(Extracted records begins)

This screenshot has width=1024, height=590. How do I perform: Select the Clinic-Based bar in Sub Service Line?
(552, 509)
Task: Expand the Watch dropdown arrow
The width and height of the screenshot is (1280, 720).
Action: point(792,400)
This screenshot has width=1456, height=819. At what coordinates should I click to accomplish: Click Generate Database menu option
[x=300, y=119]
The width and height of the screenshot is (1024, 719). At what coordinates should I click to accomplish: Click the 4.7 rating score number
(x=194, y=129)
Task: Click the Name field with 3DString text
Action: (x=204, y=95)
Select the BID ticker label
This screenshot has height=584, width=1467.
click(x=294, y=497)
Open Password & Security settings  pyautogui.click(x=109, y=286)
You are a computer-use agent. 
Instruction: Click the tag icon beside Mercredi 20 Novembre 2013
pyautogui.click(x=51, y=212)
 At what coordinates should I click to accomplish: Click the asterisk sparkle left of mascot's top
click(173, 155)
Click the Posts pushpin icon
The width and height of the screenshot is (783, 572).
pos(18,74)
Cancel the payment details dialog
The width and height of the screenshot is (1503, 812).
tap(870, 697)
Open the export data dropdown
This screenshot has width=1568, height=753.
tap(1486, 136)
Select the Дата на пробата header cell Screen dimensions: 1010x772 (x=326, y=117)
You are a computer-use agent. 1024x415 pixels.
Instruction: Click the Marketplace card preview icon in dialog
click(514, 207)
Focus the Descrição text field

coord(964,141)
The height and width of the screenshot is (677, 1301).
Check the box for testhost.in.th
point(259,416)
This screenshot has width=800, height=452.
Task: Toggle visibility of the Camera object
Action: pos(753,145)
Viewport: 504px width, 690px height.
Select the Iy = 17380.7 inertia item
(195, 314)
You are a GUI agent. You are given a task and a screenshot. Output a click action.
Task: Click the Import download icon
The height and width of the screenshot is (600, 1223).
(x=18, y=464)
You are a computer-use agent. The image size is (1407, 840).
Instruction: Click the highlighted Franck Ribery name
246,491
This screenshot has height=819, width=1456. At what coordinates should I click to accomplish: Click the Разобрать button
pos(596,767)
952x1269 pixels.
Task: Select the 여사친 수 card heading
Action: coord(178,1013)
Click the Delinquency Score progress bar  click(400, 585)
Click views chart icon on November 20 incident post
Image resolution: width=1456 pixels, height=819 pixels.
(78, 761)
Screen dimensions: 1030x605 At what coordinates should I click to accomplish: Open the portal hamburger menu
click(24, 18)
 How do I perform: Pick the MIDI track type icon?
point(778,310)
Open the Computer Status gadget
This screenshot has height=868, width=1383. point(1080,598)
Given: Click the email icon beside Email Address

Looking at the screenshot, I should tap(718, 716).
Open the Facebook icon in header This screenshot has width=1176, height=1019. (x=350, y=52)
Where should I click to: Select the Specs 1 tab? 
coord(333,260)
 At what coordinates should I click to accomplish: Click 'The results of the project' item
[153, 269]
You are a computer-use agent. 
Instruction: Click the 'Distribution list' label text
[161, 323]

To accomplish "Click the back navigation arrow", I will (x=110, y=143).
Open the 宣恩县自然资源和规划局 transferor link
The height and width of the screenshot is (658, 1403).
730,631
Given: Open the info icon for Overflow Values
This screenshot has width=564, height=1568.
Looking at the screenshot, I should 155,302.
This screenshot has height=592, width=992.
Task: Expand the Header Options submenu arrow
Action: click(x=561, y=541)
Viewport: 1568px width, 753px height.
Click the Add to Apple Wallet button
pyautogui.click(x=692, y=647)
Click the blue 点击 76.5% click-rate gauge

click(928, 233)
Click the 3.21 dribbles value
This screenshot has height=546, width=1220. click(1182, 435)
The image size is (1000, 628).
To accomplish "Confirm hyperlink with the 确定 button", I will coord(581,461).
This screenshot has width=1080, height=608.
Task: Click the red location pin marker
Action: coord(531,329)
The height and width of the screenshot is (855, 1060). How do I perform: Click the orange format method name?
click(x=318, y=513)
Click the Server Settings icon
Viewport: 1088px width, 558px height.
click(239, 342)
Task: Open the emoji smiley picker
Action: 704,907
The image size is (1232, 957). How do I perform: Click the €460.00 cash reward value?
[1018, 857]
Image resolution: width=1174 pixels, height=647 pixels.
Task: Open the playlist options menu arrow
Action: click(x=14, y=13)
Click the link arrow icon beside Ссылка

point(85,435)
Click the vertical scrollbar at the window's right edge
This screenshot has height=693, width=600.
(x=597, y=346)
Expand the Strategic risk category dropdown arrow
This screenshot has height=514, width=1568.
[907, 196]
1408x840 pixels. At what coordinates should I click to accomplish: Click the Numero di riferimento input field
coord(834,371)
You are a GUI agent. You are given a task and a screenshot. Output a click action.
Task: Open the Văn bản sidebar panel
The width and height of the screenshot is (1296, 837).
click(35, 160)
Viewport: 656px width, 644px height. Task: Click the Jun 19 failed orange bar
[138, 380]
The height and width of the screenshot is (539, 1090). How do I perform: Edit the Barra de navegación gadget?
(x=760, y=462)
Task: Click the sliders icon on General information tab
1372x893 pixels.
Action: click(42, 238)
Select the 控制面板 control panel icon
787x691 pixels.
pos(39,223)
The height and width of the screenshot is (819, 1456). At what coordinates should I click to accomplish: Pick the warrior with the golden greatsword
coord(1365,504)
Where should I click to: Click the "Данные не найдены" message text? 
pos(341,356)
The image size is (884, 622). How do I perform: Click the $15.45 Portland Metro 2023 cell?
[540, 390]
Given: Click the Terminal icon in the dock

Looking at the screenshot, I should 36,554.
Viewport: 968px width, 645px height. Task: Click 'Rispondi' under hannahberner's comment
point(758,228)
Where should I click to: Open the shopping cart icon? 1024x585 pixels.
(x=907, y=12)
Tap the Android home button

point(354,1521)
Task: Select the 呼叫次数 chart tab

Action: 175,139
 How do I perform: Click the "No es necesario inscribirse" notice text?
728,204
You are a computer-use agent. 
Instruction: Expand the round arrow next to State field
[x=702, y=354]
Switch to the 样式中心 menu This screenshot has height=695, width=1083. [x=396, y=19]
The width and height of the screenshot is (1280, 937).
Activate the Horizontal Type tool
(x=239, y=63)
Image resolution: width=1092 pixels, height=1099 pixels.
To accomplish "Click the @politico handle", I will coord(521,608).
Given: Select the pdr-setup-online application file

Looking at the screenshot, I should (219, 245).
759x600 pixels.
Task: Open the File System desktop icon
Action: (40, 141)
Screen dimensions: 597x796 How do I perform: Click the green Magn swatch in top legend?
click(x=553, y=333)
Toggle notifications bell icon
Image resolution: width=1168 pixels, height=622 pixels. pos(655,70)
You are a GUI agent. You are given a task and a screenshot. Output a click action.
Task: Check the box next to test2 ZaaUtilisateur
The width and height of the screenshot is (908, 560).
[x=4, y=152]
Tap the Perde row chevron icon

(Extracted records ends)

## Instructions for the task
Nothing in the records may change; output all of them exactly.

## Output for this task
This screenshot has width=1024, height=590. How do I perform: Select the Clinic-Based bar in Sub Service Line?
(552, 509)
Task: Expand the Watch dropdown arrow
The width and height of the screenshot is (1280, 720).
Action: point(792,400)
This screenshot has width=1456, height=819. At what coordinates should I click to accomplish: Click Generate Database menu option
[x=300, y=119]
The width and height of the screenshot is (1024, 719). At what coordinates should I click to accomplish: Click the 4.7 rating score number
(x=194, y=129)
Task: Click the Name field with 3DString text
Action: (x=204, y=95)
Select the BID ticker label
This screenshot has height=584, width=1467.
click(x=294, y=497)
Open Password & Security settings  pyautogui.click(x=109, y=286)
You are a computer-use agent. 
Instruction: Click the tag icon beside Mercredi 20 Novembre 2013
pyautogui.click(x=51, y=212)
 At what coordinates should I click to accomplish: Click the asterisk sparkle left of mascot's top
click(173, 155)
Click the Posts pushpin icon
The width and height of the screenshot is (783, 572).
pos(18,74)
Cancel the payment details dialog
The width and height of the screenshot is (1503, 812).
tap(870, 697)
Open the export data dropdown
This screenshot has width=1568, height=753.
tap(1486, 136)
Select the Дата на пробата header cell Screen dimensions: 1010x772 (x=326, y=117)
You are a computer-use agent. 1024x415 pixels.
Instruction: Click the Marketplace card preview icon in dialog
click(514, 207)
Focus the Descrição text field

coord(964,141)
The height and width of the screenshot is (677, 1301).
Check the box for testhost.in.th
point(259,416)
This screenshot has width=800, height=452.
Task: Toggle visibility of the Camera object
Action: pos(753,145)
Viewport: 504px width, 690px height.
Select the Iy = 17380.7 inertia item
(195, 314)
You are a GUI agent. You are given a task and a screenshot. Output a click action.
Task: Click the Import download icon
The height and width of the screenshot is (600, 1223).
(x=18, y=464)
You are a computer-use agent. The image size is (1407, 840).
Instruction: Click the highlighted Franck Ribery name
246,491
This screenshot has height=819, width=1456. At what coordinates should I click to accomplish: Click the Разобрать button
pos(596,767)
952x1269 pixels.
Task: Select the 여사친 수 card heading
Action: coord(178,1013)
Click the Delinquency Score progress bar  click(400, 585)
Click views chart icon on November 20 incident post
Image resolution: width=1456 pixels, height=819 pixels.
(78, 761)
Screen dimensions: 1030x605 At what coordinates should I click to accomplish: Open the portal hamburger menu
click(24, 18)
 How do I perform: Pick the MIDI track type icon?
point(778,310)
Open the Computer Status gadget
This screenshot has height=868, width=1383. point(1080,598)
Given: Click the email icon beside Email Address

Looking at the screenshot, I should tap(718, 716).
Open the Facebook icon in header This screenshot has width=1176, height=1019. (x=350, y=52)
Where should I click to: Select the Specs 1 tab? 
coord(333,260)
 At what coordinates should I click to accomplish: Click 'The results of the project' item
[153, 269]
You are a computer-use agent. 
Instruction: Click the 'Distribution list' label text
[161, 323]

To accomplish "Click the back navigation arrow", I will (x=110, y=143).
Open the 宣恩县自然资源和规划局 transferor link
The height and width of the screenshot is (658, 1403).
730,631
Given: Open the info icon for Overflow Values
This screenshot has width=564, height=1568.
Looking at the screenshot, I should 155,302.
This screenshot has height=592, width=992.
Task: Expand the Header Options submenu arrow
Action: click(x=561, y=541)
Viewport: 1568px width, 753px height.
Click the Add to Apple Wallet button
pyautogui.click(x=692, y=647)
Click the blue 点击 76.5% click-rate gauge

click(928, 233)
Click the 3.21 dribbles value
This screenshot has height=546, width=1220. click(1182, 435)
The image size is (1000, 628).
To accomplish "Confirm hyperlink with the 确定 button", I will coord(581,461).
This screenshot has width=1080, height=608.
Task: Click the red location pin marker
Action: coord(531,329)
The height and width of the screenshot is (855, 1060). How do I perform: Click the orange format method name?
click(x=318, y=513)
Click the Server Settings icon
Viewport: 1088px width, 558px height.
click(239, 342)
Task: Open the emoji smiley picker
Action: 704,907
The image size is (1232, 957). How do I perform: Click the €460.00 cash reward value?
[1018, 857]
Image resolution: width=1174 pixels, height=647 pixels.
Task: Open the playlist options menu arrow
Action: click(x=14, y=13)
Click the link arrow icon beside Ссылка

point(85,435)
Click the vertical scrollbar at the window's right edge
This screenshot has height=693, width=600.
(x=597, y=346)
Expand the Strategic risk category dropdown arrow
This screenshot has height=514, width=1568.
[907, 196]
1408x840 pixels. At what coordinates should I click to accomplish: Click the Numero di riferimento input field
coord(834,371)
You are a GUI agent. You are given a task and a screenshot. Output a click action.
Task: Open the Văn bản sidebar panel
The width and height of the screenshot is (1296, 837).
click(35, 160)
Viewport: 656px width, 644px height. Task: Click the Jun 19 failed orange bar
[138, 380]
The height and width of the screenshot is (539, 1090). How do I perform: Edit the Barra de navegación gadget?
(x=760, y=462)
Task: Click the sliders icon on General information tab
1372x893 pixels.
Action: click(42, 238)
Select the 控制面板 control panel icon
787x691 pixels.
pos(39,223)
The height and width of the screenshot is (819, 1456). At what coordinates should I click to accomplish: Pick the warrior with the golden greatsword
coord(1365,504)
Where should I click to: Click the "Данные не найдены" message text? 
pos(341,356)
The image size is (884, 622). How do I perform: Click the $15.45 Portland Metro 2023 cell?
[540, 390]
Given: Click the Terminal icon in the dock

Looking at the screenshot, I should 36,554.
Viewport: 968px width, 645px height. Task: Click 'Rispondi' under hannahberner's comment
point(758,228)
Where should I click to: Open the shopping cart icon? 1024x585 pixels.
(x=907, y=12)
Tap the Android home button

point(354,1521)
Task: Select the 呼叫次数 chart tab

Action: 175,139
 How do I perform: Click the "No es necesario inscribirse" notice text?
728,204
You are a computer-use agent. 
Instruction: Expand the round arrow next to State field
[x=702, y=354]
Switch to the 样式中心 menu This screenshot has height=695, width=1083. [x=396, y=19]
The width and height of the screenshot is (1280, 937).
Activate the Horizontal Type tool
(x=239, y=63)
Image resolution: width=1092 pixels, height=1099 pixels.
To accomplish "Click the @politico handle", I will coord(521,608).
Given: Select the pdr-setup-online application file

Looking at the screenshot, I should (219, 245).
759x600 pixels.
Task: Open the File System desktop icon
Action: (40, 141)
Screen dimensions: 597x796 How do I perform: Click the green Magn swatch in top legend?
click(x=553, y=333)
Toggle notifications bell icon
Image resolution: width=1168 pixels, height=622 pixels. pos(655,70)
You are a GUI agent. You are given a task and a screenshot. Output a click action.
Task: Check the box next to test2 ZaaUtilisateur
The width and height of the screenshot is (908, 560).
[x=4, y=152]
Tap the Perde row chevron icon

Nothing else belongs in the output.